The Feast of the Holy Translators (Սուրբ Թարգմանչաց տօն, Surb T'argmanchats ton) is dedicated to a group of literary figures, and saints of the Armenian Apostolic Church, who founded the Armenian alphabet, translated the Bible, and started a movement of writing and translating important works into Armenian language. The earliest Bible in Armenian is dated 981 (Matenadaran № 2679).

The Holy Translators are:
- Mesrop Mashtots
- Koriun, author of Life of Mashtots
- Eznik of Kolb, author of On God (1280)
- Ghazar Parpetsi, author of History of the Armenians (1200)
- Isaac of Armenia
- Gregory of Narek, author of Commentary on the Song of Songs (977) and Book of Lamentations (1002)
- Movses Khorenatsi, author of History of the Armenians (12th century)
- Yeghishe, author of History of Vardan and the Armenian War (1172)
- David the Invincible
- Nerses IV the Gracious
- Gregory the Illuminator

The translation of the Bible was finished by the Holy Translators in 425. The first words written in Armenian were the opening line of the Book of Proverbs:

Ճանաչել զիմաստութիւն եւ զխրատ, իմանալ զբանս հանճարոյ:
Čanačʿel zimastutʿiwn ew zxrat, imanal zbans hančaroy.
«To know wisdom and instruction; to perceive the words of understanding.»
— Proverbs 1:2.

The first Armenian translation of the Bible, among the world's oldest, has survived and is still used in the liturgy of the Armenian Church.
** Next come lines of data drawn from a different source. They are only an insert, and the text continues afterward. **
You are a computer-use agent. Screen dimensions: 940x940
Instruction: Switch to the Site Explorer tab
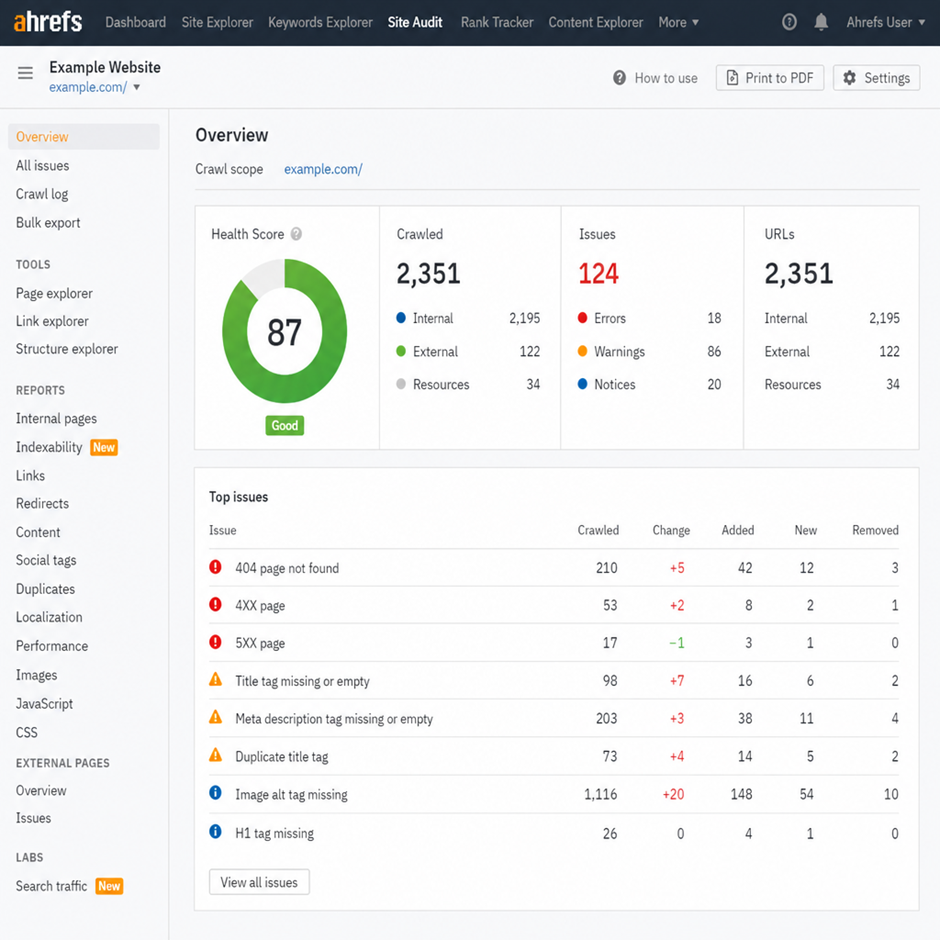coord(217,22)
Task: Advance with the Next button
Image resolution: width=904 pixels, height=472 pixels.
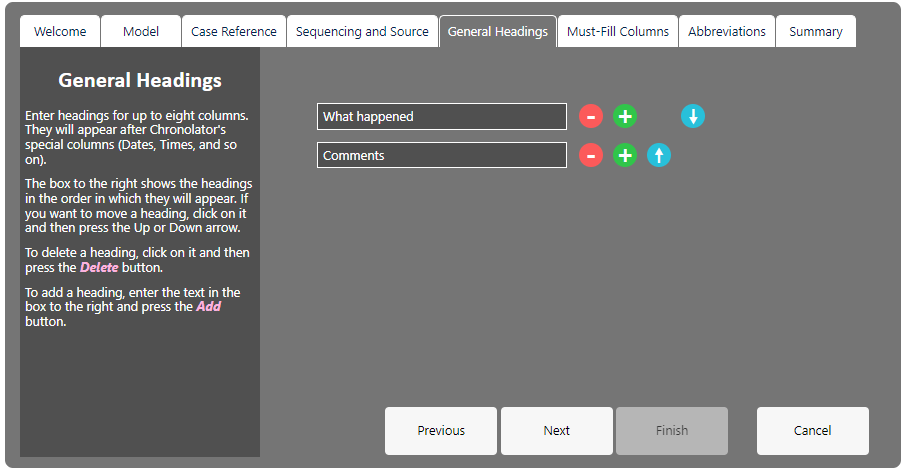Action: click(557, 431)
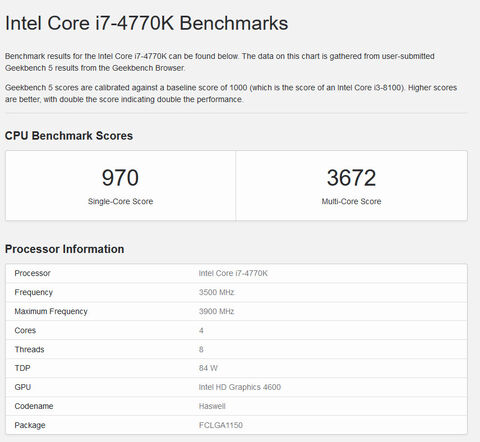Click the CPU Benchmark Scores heading

69,136
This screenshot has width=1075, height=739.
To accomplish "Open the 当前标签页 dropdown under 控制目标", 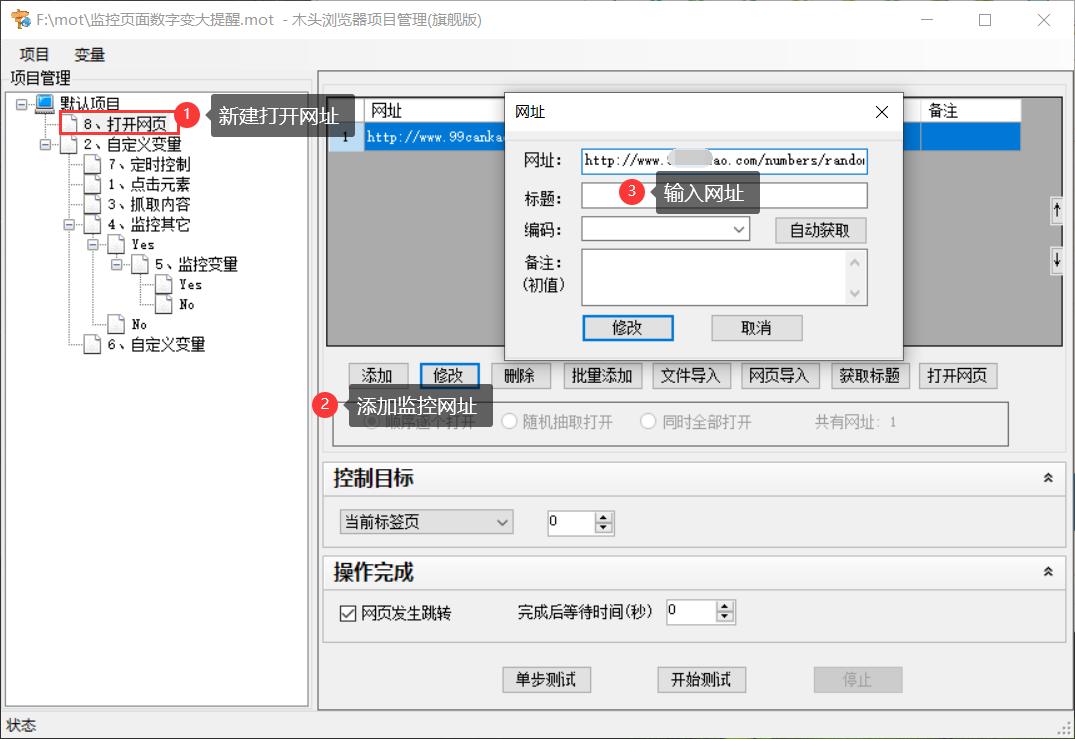I will tap(500, 522).
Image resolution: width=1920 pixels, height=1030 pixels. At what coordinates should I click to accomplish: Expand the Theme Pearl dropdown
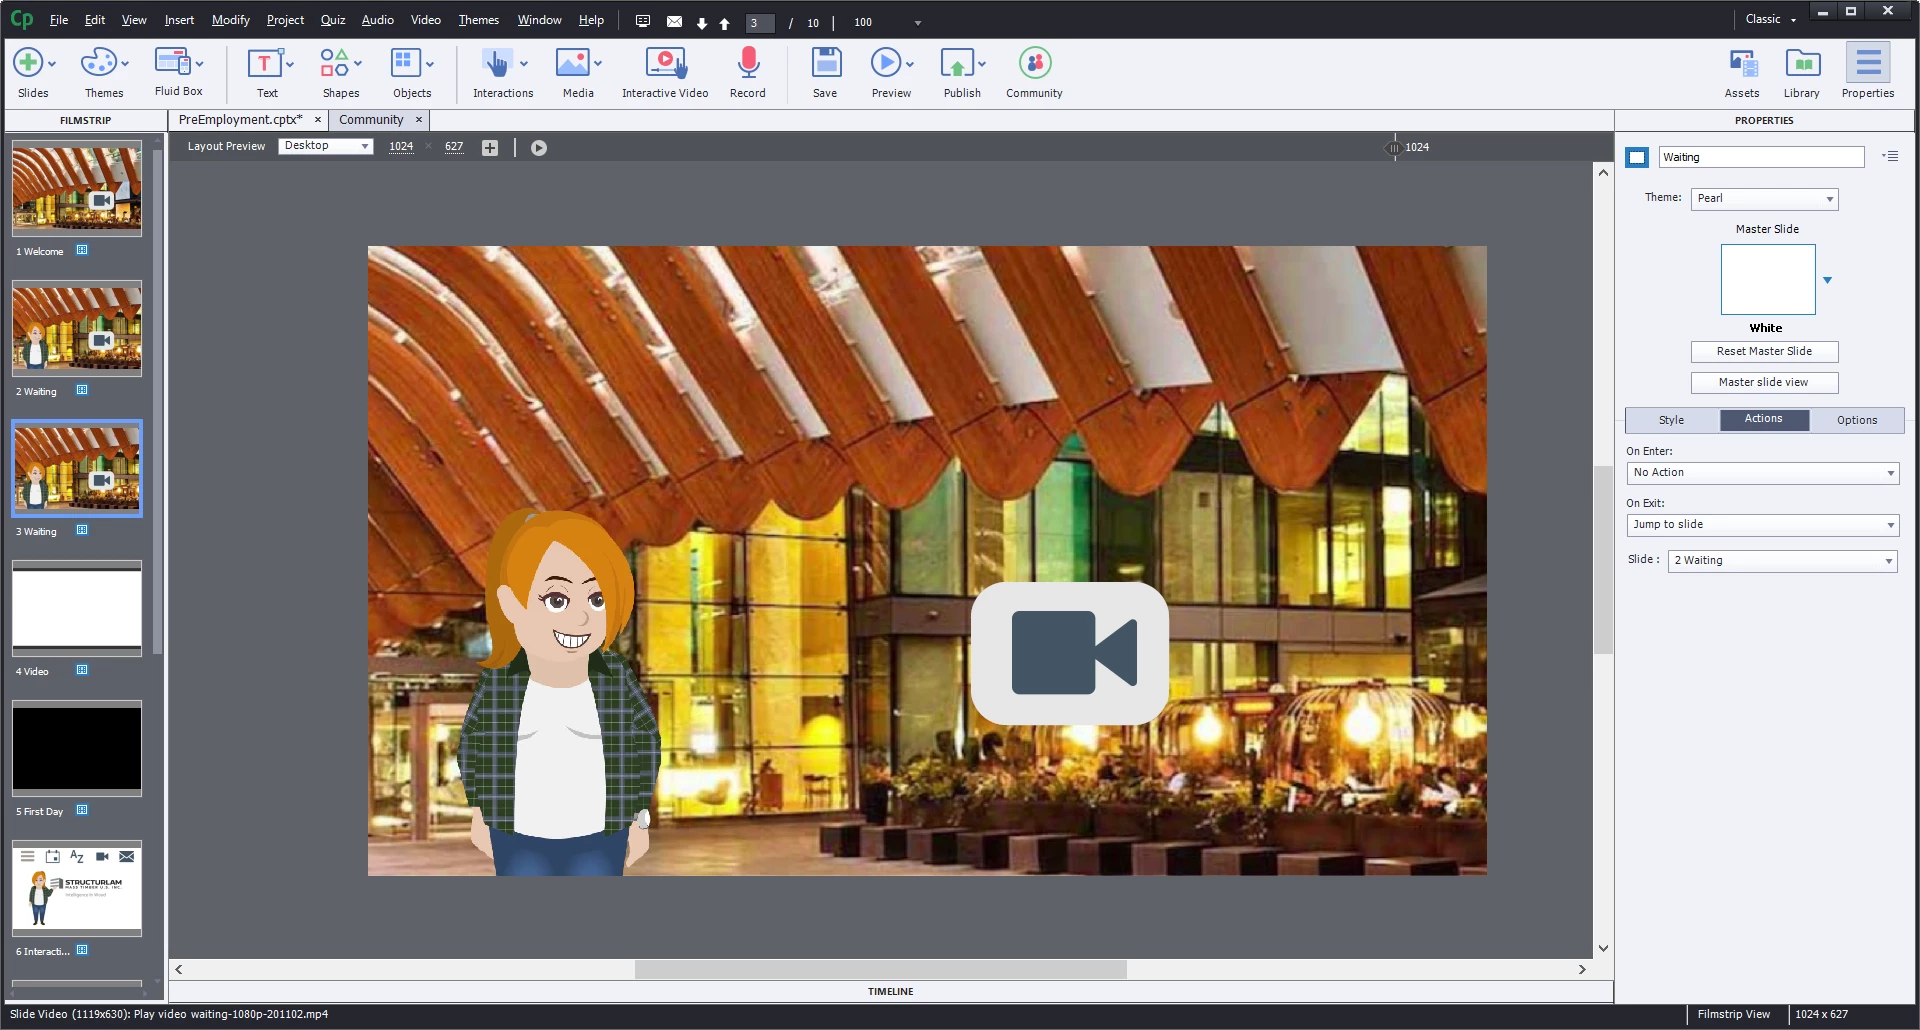click(1764, 199)
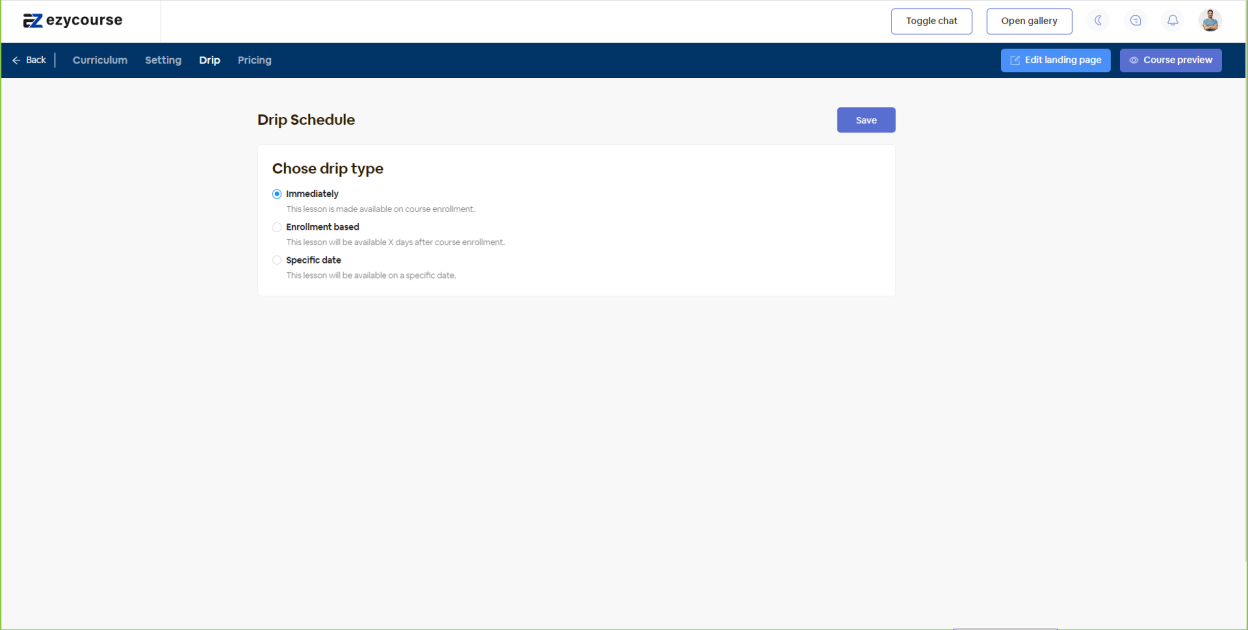Select the Immediately drip type radio
Image resolution: width=1248 pixels, height=630 pixels.
[x=277, y=194]
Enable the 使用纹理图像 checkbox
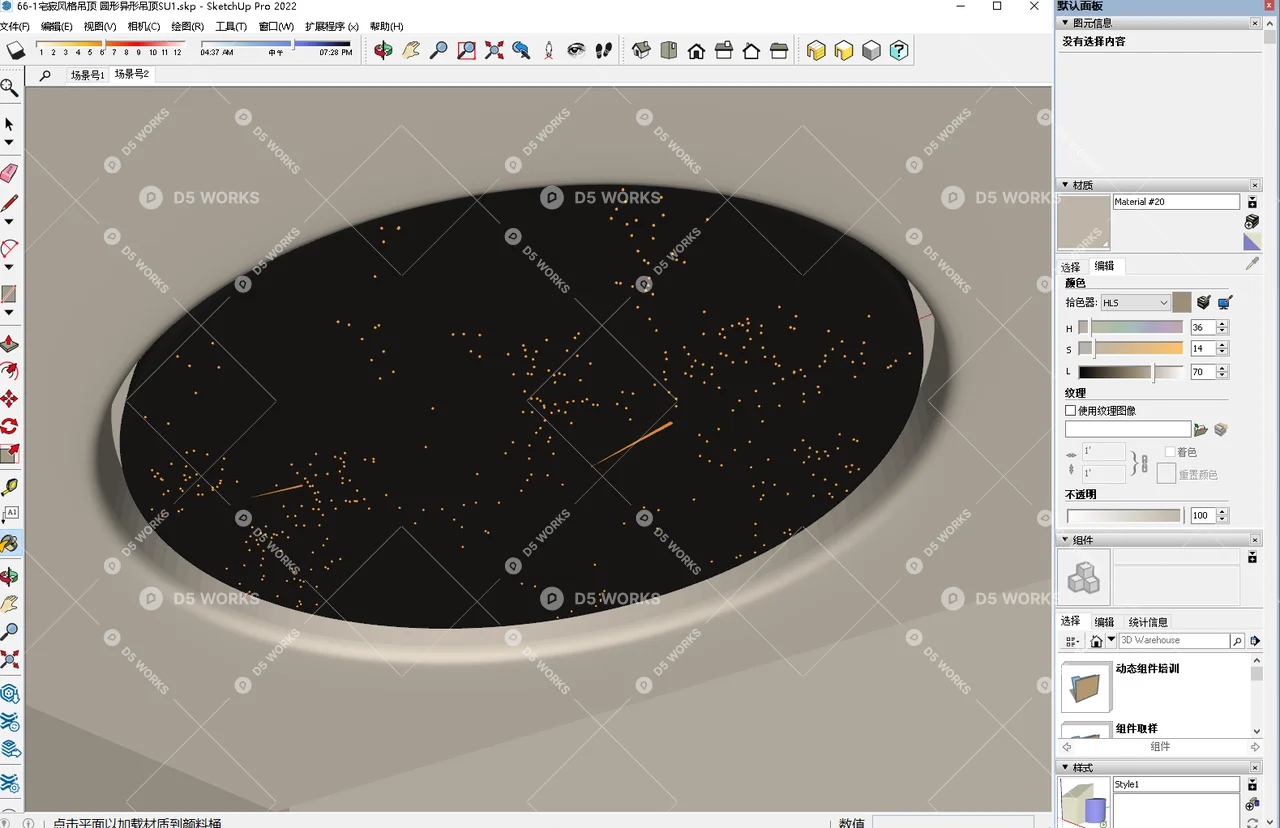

The Armenian Church remembers Holy Translators on the Feast of the Holy Translators in October. Churches of Holy Translators are established in Armenia and different diaspora communities (USA, Iran etc.).

According to Dennis Papazian, "the Holy Translators are highly revered in the Armenian church. Many of the works translated have since been lost in their Greek or Syriac original, but have been preserved in the Armenian."